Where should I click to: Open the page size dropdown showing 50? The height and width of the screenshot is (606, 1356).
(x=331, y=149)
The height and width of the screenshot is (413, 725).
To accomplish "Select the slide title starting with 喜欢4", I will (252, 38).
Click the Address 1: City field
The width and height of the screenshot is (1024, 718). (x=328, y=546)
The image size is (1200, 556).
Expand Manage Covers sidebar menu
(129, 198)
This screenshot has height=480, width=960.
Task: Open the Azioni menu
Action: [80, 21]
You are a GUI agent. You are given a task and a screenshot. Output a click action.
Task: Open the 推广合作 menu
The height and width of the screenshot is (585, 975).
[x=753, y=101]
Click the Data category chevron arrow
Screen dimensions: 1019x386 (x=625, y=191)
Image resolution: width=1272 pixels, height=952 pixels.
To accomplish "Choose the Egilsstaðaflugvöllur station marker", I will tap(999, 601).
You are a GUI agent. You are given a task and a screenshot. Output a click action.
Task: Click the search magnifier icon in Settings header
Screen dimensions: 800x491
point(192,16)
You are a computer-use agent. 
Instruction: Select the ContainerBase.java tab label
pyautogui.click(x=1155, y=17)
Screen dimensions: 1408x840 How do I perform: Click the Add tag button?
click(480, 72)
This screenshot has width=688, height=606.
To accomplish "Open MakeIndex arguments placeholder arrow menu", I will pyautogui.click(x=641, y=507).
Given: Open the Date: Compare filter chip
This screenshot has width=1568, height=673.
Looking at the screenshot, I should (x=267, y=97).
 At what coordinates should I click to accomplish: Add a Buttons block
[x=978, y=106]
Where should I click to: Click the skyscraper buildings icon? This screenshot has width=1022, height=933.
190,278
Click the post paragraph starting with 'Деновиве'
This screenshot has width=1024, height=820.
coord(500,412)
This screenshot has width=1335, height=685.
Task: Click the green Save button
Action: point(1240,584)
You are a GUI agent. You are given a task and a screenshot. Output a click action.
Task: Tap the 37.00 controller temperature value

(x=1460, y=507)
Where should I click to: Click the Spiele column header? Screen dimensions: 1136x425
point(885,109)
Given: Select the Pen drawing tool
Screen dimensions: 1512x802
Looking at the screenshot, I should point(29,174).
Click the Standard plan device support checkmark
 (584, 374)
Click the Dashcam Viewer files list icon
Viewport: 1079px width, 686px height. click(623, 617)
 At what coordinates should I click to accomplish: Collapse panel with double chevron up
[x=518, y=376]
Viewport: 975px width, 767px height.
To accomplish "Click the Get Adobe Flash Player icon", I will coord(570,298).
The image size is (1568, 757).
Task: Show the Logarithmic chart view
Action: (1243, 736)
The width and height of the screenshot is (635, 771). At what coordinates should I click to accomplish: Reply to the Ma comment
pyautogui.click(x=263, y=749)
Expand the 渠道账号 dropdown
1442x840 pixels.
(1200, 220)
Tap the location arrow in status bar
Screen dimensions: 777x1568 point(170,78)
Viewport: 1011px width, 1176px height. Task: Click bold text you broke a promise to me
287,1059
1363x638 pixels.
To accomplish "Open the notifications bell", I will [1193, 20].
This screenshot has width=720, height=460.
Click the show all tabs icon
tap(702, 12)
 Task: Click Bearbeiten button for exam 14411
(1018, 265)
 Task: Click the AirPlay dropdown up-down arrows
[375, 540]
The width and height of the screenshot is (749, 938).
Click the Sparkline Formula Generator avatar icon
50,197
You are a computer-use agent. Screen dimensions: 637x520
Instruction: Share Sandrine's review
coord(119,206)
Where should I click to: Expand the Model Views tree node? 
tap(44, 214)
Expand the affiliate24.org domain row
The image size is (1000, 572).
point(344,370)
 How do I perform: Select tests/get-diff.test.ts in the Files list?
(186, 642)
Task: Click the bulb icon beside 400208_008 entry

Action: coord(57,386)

_ _ _ _ _

Take the line that contains "Tap the location arrow in status bar" and every line after it in the material above. Set those lines down exactly and nothing more.

▶ [EXERCISE OUTPUT]
Tap the location arrow in status bar
Screen dimensions: 777x1568 point(170,78)
Viewport: 1011px width, 1176px height. Task: Click bold text you broke a promise to me
287,1059
1363x638 pixels.
To accomplish "Open the notifications bell", I will [1193, 20].
This screenshot has width=720, height=460.
Click the show all tabs icon
tap(702, 12)
 Task: Click Bearbeiten button for exam 14411
(1018, 265)
 Task: Click the AirPlay dropdown up-down arrows
[375, 540]
The width and height of the screenshot is (749, 938).
Click the Sparkline Formula Generator avatar icon
50,197
You are a computer-use agent. Screen dimensions: 637x520
Instruction: Share Sandrine's review
coord(119,206)
Where should I click to: Expand the Model Views tree node? 
tap(44, 214)
Expand the affiliate24.org domain row
The image size is (1000, 572).
point(344,370)
 How do I perform: Select tests/get-diff.test.ts in the Files list?
(186, 642)
Task: Click the bulb icon beside 400208_008 entry

Action: coord(57,386)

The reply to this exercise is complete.